AIM OF THE TASK> Retype every entry below without altering anything.

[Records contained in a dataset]
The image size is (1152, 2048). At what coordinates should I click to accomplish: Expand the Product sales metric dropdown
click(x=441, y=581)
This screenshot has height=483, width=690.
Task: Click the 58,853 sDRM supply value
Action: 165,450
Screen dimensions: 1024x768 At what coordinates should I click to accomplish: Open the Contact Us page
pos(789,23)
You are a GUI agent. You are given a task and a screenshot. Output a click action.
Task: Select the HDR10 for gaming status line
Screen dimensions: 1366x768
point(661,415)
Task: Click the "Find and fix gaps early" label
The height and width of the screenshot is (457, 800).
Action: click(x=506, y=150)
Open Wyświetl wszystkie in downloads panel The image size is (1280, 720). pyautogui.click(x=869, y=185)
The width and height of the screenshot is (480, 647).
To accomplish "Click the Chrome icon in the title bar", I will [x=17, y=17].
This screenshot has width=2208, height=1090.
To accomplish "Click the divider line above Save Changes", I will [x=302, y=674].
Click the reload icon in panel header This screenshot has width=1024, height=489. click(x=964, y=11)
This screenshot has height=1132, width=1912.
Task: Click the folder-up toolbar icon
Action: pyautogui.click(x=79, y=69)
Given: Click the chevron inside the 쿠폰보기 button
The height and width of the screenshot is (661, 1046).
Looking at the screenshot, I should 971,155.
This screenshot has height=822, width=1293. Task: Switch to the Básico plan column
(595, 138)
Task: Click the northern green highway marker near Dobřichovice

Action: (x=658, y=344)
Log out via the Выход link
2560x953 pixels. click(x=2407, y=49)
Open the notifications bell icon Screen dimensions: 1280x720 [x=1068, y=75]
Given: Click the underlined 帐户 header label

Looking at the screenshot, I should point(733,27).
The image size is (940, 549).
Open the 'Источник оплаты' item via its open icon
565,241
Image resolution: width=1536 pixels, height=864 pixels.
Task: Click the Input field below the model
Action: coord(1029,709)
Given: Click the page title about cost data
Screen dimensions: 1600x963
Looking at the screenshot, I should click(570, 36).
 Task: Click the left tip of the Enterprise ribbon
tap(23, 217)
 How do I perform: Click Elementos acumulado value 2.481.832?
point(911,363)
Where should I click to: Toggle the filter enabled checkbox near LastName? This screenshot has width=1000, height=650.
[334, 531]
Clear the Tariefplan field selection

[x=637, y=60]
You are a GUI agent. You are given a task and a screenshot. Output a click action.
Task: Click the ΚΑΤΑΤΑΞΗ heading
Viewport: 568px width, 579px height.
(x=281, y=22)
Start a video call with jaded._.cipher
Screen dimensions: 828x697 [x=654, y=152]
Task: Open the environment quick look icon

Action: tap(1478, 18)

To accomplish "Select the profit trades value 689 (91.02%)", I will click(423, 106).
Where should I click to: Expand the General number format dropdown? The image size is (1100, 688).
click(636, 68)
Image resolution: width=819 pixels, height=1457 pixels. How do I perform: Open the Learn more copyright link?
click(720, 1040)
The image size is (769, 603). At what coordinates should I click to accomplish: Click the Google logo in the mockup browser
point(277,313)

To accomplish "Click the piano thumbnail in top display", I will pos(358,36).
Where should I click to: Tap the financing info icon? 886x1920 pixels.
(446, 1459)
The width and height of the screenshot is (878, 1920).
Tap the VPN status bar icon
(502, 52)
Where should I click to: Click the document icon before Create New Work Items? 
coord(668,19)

RESPONSE BELOW>
The image size is (1152, 2048). At what coordinates should I click to accomplish: Expand the Product sales metric dropdown
click(x=441, y=581)
This screenshot has height=483, width=690.
Task: Click the 58,853 sDRM supply value
Action: 165,450
Screen dimensions: 1024x768 At what coordinates should I click to accomplish: Open the Contact Us page
pos(789,23)
You are a GUI agent. You are given a task and a screenshot. Output a click action.
Task: Select the HDR10 for gaming status line
Screen dimensions: 1366x768
point(661,415)
Task: Click the "Find and fix gaps early" label
The height and width of the screenshot is (457, 800).
Action: click(x=506, y=150)
Open Wyświetl wszystkie in downloads panel The image size is (1280, 720). pyautogui.click(x=869, y=185)
The width and height of the screenshot is (480, 647).
To accomplish "Click the Chrome icon in the title bar", I will [x=17, y=17].
This screenshot has width=2208, height=1090.
To accomplish "Click the divider line above Save Changes", I will [x=302, y=674].
Click the reload icon in panel header This screenshot has width=1024, height=489. click(x=964, y=11)
This screenshot has height=1132, width=1912.
Task: Click the folder-up toolbar icon
Action: pyautogui.click(x=79, y=69)
Given: Click the chevron inside the 쿠폰보기 button
The height and width of the screenshot is (661, 1046).
Looking at the screenshot, I should 971,155.
This screenshot has height=822, width=1293. Task: Switch to the Básico plan column
(595, 138)
Task: Click the northern green highway marker near Dobřichovice

Action: (x=658, y=344)
Log out via the Выход link
2560x953 pixels. click(x=2407, y=49)
Open the notifications bell icon Screen dimensions: 1280x720 [x=1068, y=75]
Given: Click the underlined 帐户 header label

Looking at the screenshot, I should point(733,27).
The image size is (940, 549).
Open the 'Источник оплаты' item via its open icon
565,241
Image resolution: width=1536 pixels, height=864 pixels.
Task: Click the Input field below the model
Action: coord(1029,709)
Given: Click the page title about cost data
Screen dimensions: 1600x963
Looking at the screenshot, I should click(570, 36).
 Task: Click the left tip of the Enterprise ribbon
tap(23, 217)
 How do I perform: Click Elementos acumulado value 2.481.832?
point(911,363)
Where should I click to: Toggle the filter enabled checkbox near LastName? This screenshot has width=1000, height=650.
[334, 531]
Clear the Tariefplan field selection

[x=637, y=60]
You are a GUI agent. You are given a task and a screenshot. Output a click action.
Task: Click the ΚΑΤΑΤΑΞΗ heading
Viewport: 568px width, 579px height.
(x=281, y=22)
Start a video call with jaded._.cipher
Screen dimensions: 828x697 [x=654, y=152]
Task: Open the environment quick look icon

Action: tap(1478, 18)

To accomplish "Select the profit trades value 689 (91.02%)", I will click(423, 106).
Where should I click to: Expand the General number format dropdown? The image size is (1100, 688).
click(636, 68)
Image resolution: width=819 pixels, height=1457 pixels. How do I perform: Open the Learn more copyright link?
click(720, 1040)
The image size is (769, 603). At what coordinates should I click to accomplish: Click the Google logo in the mockup browser
point(277,313)

To accomplish "Click the piano thumbnail in top display", I will pos(358,36).
Where should I click to: Tap the financing info icon? 886x1920 pixels.
(446, 1459)
The width and height of the screenshot is (878, 1920).
Tap the VPN status bar icon
(502, 52)
Where should I click to: Click the document icon before Create New Work Items? 
coord(668,19)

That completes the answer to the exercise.